I know there are tons of very strong computers on the FICS already, but as far as I can tell there are no active computers that play the "atomic" variant. In that chess variant, captures trigger an explosion that takes out all surrounding pieces (except pawns) and the capturing piece as well. Therefore, the amount of material on the board tends to go down fast, which I think should make computer analysis easier. Inspired by the "atomic" term, I'm going to name the engine Exotherm.

I've read a bit about Python before, but haven't written anything in it yet. So the first thing to do was get a Python 3 environment on my server so I have a place to run the bot. That appears to be working. Now I need to make a program that connects to the FICS. I successfully did that in the interactive prompt using the built-in, convenient telnet library.

Thursday, January 3, 2019

Markeen maps update 1/3

I've mostly finished the foreground of the eighth Markeen-inspired map. I've fixed all the glaring tiling errors (except pipes), but I still don't know the level flow. I took out one clearly unhelpful gate, but there's the beginnings of one in the leftmost red room that I'm not sure what to do with.

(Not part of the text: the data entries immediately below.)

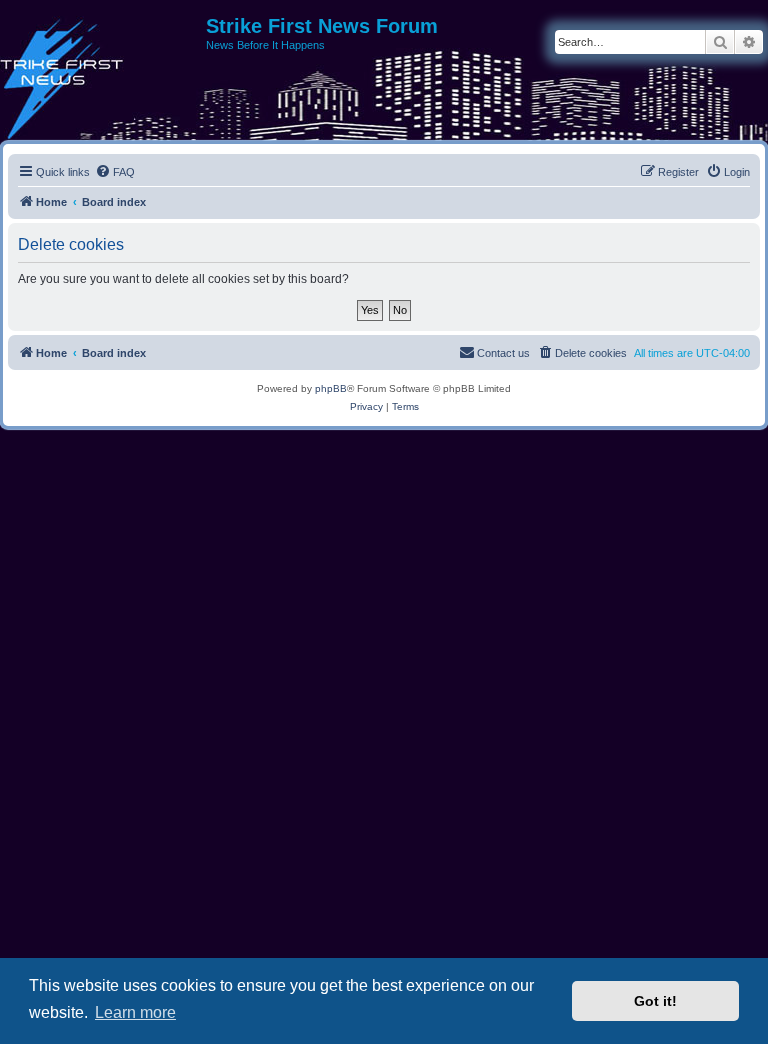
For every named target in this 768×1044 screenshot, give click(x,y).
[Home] (103, 33)
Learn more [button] (135, 1012)
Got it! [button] (655, 1001)
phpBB (331, 388)
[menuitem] (115, 172)
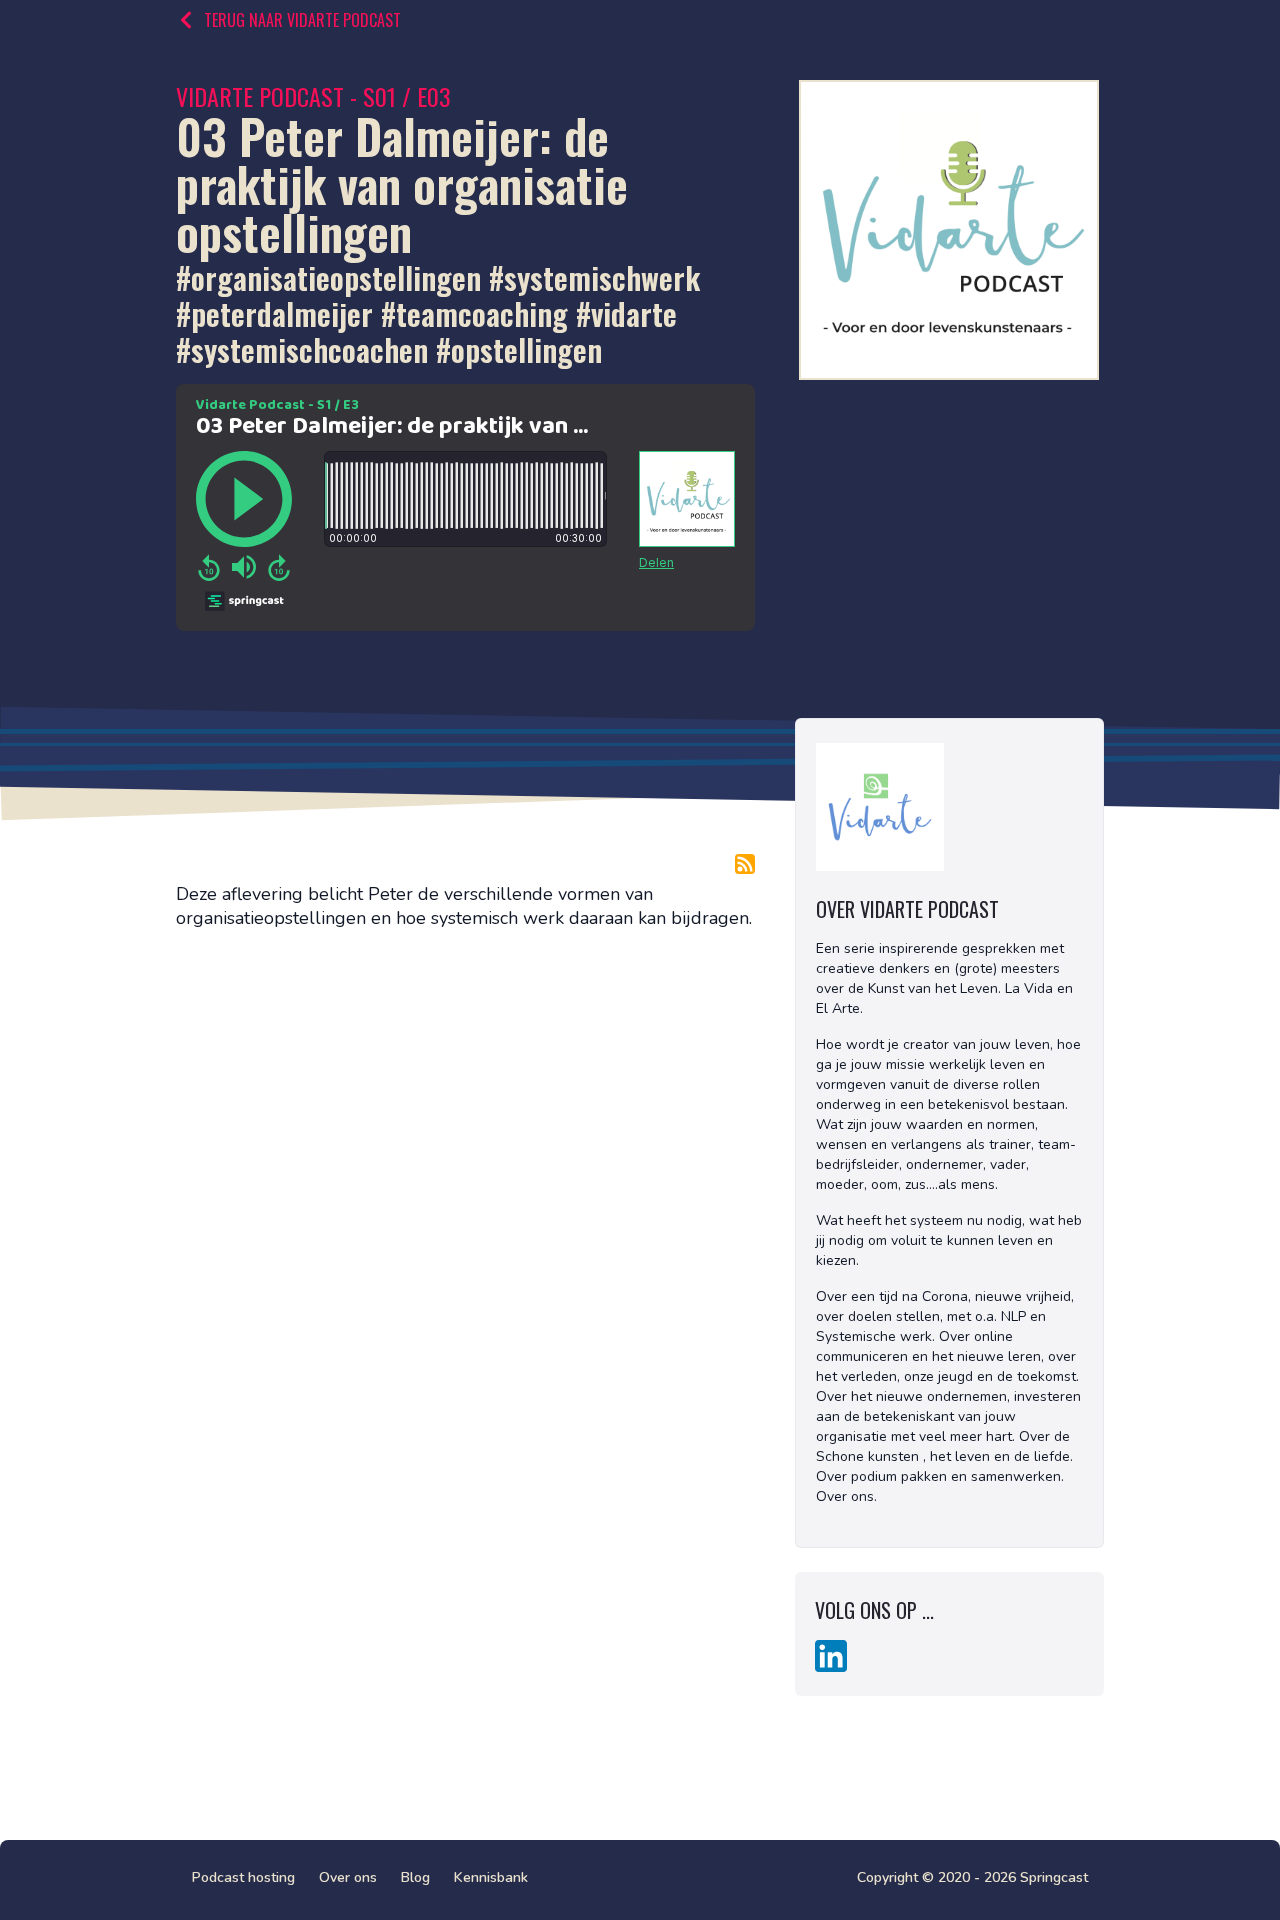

Wednesday, January 2, 2019

Markeen maps update 1/2

Today I started chipping away at the eighth Markeen-inspired map. Some parts of the level were very good in terms of tiling, but there were some messes too. This is the first level in which Markeen used switchable bridges, two in this case. Unfortunately, the switch it provided is pretty much right next to the end of the level, so I'd have to change the level structure a bit to make it useful. Because of that, I'm not yet sure of the flow of play, so I just focused on correcting the tiling, which is almost done now.

Tuesday, January 1, 2019

GetAccessControl won't get Registry key audit entries by default

For a recent Super User answer, I needed to manipulate Registry audit entries (SACLs) with PowerShell. After enabling SeSecurityPrivilege I was able to set audit rules just fine, which I checked by using the Registry Editor's permissions editor. But when I tried to use GetAuditRules on the result of GetAccessControl to check my work inside PowerShell, I saw that it always returned an empty list. This had me baffled until I looked at the documentation for GetAccessControl on Registry keys and saw that the zero-parameters overload doesn't request the SACL:
This method overload is equivalent to calling the GetAccessControl(AccessControlSections) method overload with the bitwise combination of the following flags: AccessControlSections.Access, AccessControlSections.Owner, and AccessControlSections.Group.